Which engine? the 5.7 or 6.0? Turbos make huge power but the sts sys suffers from alot of lag, the procharger takes a second to spool up as well. ones engine driven vs exhaust powered. Depends what you're looking for?


----------



## DFWGTO (May 4, 2005)

Looking for 2004 5.7 M6 stuff


----------



## GTODEALER (Jan 7, 2005)

STS............but then we've already discussed this during lunch now didn't we.......lol How close are you Loyd? ......I'm starring at the STS kit, she's soooo pretty...... sorry. :cheers


----------



## Guest (Jun 14, 2005)

Get the procharger, even with the belt it's still more efficient than the STS
issuez


----------



## GTODEALER (Jan 7, 2005)

Traction issuez said:


> Get the procharger, even with the belt it's still more efficient than the STS
> issuez


I'd argue all day with that..........what are you basing this off of?


----------



## Guest (Jun 14, 2005)

The T67 that often comes with the STS kits is a rather large turbo that produces "unfulfilling" results in the STS configuration. The Procharger does just as it should, belts up and blows air. In a traditional engine compartment turbo layout the T67 would school the procharger in area under the curve and overall performance. However with the choked down turbine A/R that typically would be used to compensate for a lower displacement engine or a twin turbo applications combined with the heat loss and travel distance of the hot pipes in the STS configuration makes it still produce admirable numbers, but not par with what the compressor is capable of from a power and response perspective. 
Second, these cars a low to the ground, they are designed that way for cruising and "elevated" speeds. Having the lower stance tends to cut the air from out from underneath the car to improve stability. The "pipe" that is used to transport the compressed air from the turbo up to the intake doesn't take on the same airflow that the procharger intercooler would (which is a poor choice to compare an intercooler with that "pipe" anyway) and doesn't have the same heat transfer, ie efficiency capability, that the procharger would have in mounting the intercooler in the nose. 
Finally, take a look at available air at speed.
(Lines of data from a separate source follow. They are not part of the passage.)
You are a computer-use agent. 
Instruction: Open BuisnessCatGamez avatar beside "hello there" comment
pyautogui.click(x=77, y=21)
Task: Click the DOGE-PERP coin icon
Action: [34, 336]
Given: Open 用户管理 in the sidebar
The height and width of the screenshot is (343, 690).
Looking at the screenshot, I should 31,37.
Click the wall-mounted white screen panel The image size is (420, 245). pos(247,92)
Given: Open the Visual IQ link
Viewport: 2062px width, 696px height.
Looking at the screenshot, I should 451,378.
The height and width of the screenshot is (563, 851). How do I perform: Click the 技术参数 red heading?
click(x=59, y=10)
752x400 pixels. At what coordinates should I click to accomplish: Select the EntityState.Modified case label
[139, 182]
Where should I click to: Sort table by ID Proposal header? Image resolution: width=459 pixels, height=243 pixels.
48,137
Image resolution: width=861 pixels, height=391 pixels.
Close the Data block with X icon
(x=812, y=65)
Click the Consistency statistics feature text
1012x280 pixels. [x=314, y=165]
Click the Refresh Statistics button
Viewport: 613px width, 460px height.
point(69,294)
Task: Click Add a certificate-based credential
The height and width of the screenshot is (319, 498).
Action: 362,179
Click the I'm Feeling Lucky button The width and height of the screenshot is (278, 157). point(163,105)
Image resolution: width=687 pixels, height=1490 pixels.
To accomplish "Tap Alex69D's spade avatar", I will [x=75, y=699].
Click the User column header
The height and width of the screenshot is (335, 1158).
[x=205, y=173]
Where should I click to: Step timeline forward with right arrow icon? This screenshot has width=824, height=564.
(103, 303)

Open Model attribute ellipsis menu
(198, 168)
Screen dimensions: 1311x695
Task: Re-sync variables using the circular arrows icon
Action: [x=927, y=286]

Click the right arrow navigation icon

When you're driving down a dusty road, does dirt settle on the nose or on the tail? It settles on the tail because there is less airflow at that point to blow the dust away, that's right where STS put the air filter, the procharger filter is located in the engine bay near the fenderwell, which is right where GM designed the air inlet to be.
In this application, the Procharger, despite the fact of being belt driven, wins out. When the T67 is mounted in the engine compartment and given a proper front mount intercooler, the procharger will be left wanting, but for the time being it takes the cake.
issuez


----------



## Clevite 77 (Dec 21, 2004)

I like Turbo's better myself, but the sts has a lot of tubing and such ran under the car. 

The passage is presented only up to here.